Re: protein folding cg

From: Joshua Adelman (
Date: Fri Jun 05 2009 - 02:01:51 CDT

There are definitely RBCG-like force-fields out there that fold at get
reasonable tertiary structure. I am by no means an expert, but for
instance there is a CA based force-field from the Head-Gordon group
that seems to work for a small model protein:
Yap, EH et al (2008) A coarse-grained alpha-carbon protein model with
anisotropic hydrogen-bonding. Proteins 70(3) :626-38
This FF has an term that attempts to capture the h-bonding found in
secondary structure. It isn't implemented in NAMD, but it (and the
references therein) might give you some ideas of what's out there.
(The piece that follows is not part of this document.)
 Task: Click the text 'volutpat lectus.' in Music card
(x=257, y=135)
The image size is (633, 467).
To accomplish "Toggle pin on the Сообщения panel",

As far as the time it takes to fold a given protein, this will depend
entirely on the protein, its size, the choice of force-field and
certainly a whole host of other factors related to the simulation
(solvent model, temperature, etc).

Best of luck and trying doing a search of the literature to see what
has been attempted and what has been reasonably successful as a
starting point. And certainly, I defer to people who have much more
experience trying to simulate folding events using CG models.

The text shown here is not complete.